Networking is a valuable tool in growing a donor network, but the way that we did it made it much slower than we expected. We believe that other forms of networking could be more effective in spreading the idea of evidence based giving, given time and experiments with different approaches.
One benefit of networking was that it allowed us to meet quite a few people who were interested in Charity Science, many of whom later donated during the event and birthday fundraisers. We also gained many side benefits that cannot easily be quantified, such as volunteers, presentation audiences, and guest blog posts.
We found that although our ability to predict which events would have people who were interested in effective giving was quite good, our ability to predict which individuals would give or volunteer was quite poor. Due to this we are more inclined to follow a broader outreach strategy and not focus as much on individuals who seem promising but have not yet made a donation.
Another conclusion we came to was that networking by itself was not a catalyst for donations. We needed some sort of ‘ask event’ for them to connect with Charity Science and make a donation. (e.g. the Charity Science Walk).

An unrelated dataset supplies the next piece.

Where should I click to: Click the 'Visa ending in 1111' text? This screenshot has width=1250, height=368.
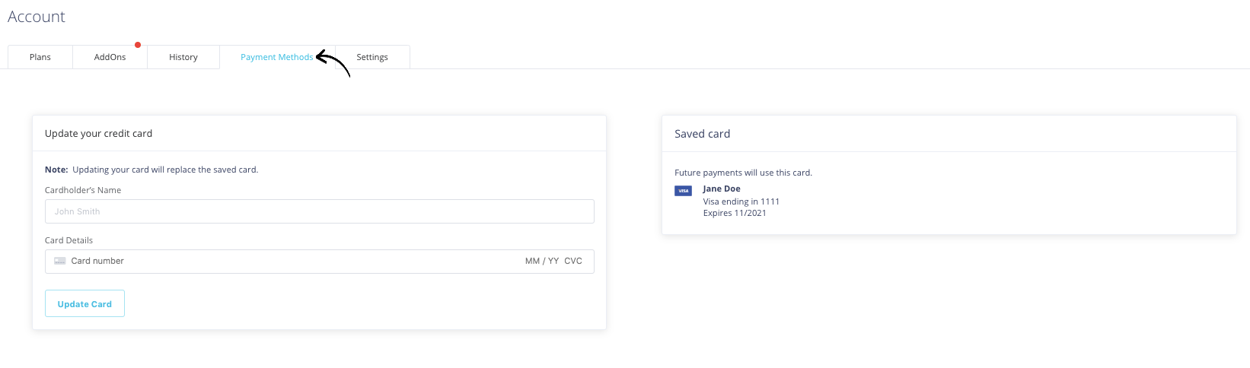pos(741,201)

We also found that connecting to our personal pre-existing network was extremely time effective, as most of these people already had a strong personal connection to us. However this approach is not scalable and thus will not be our focus while we try to grow.

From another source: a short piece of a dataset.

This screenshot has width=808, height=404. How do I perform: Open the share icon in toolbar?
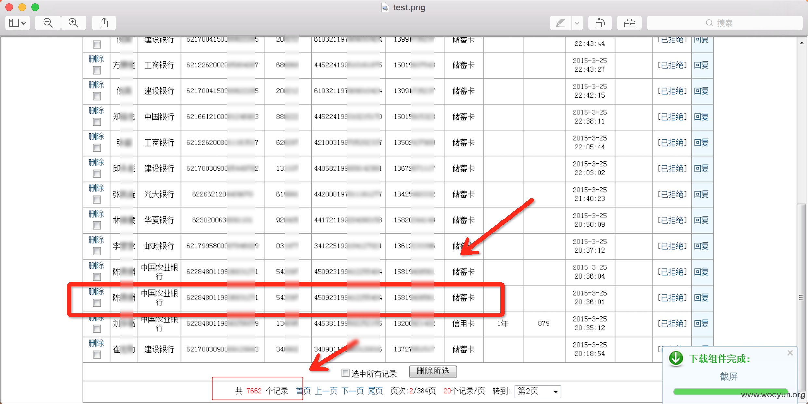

How this experience has changed our view on networking
We feel that in the future we need a more consistent and slightly modified strategy, which connects people to Charity Science rather than us as individuals, and which is substantially more time-effective. Nonetheless, we think that our previous view that networking leads to a wide variety of subtle and scattered benefits is still true.
Networking raised $9,680, the vast majority of which came from our pre-existing networks. We suspect that the donors will continue to support evidence-based charities, creating a higher net return over time. We also suspect that a large amount of the donations (more than half) raised by our personal birthday fundraisers and the event were due to networking.
Total networking events attended and hosted
We went to around 65 events of all different forms. We hosted around 10 events (excluding the Charity Science Walk).
Estimated time and money spent
We estimate that we spent around $500-$1,000, not including staff costs, on both hosting (excluding the Charity Science Walk) and attending events (including traveling costs).
We estimate that we spent around 40%-50% of our time over 6 months on networking, communications related networking, and networking related research, planning etc. This means that it took about 3 months of full time work.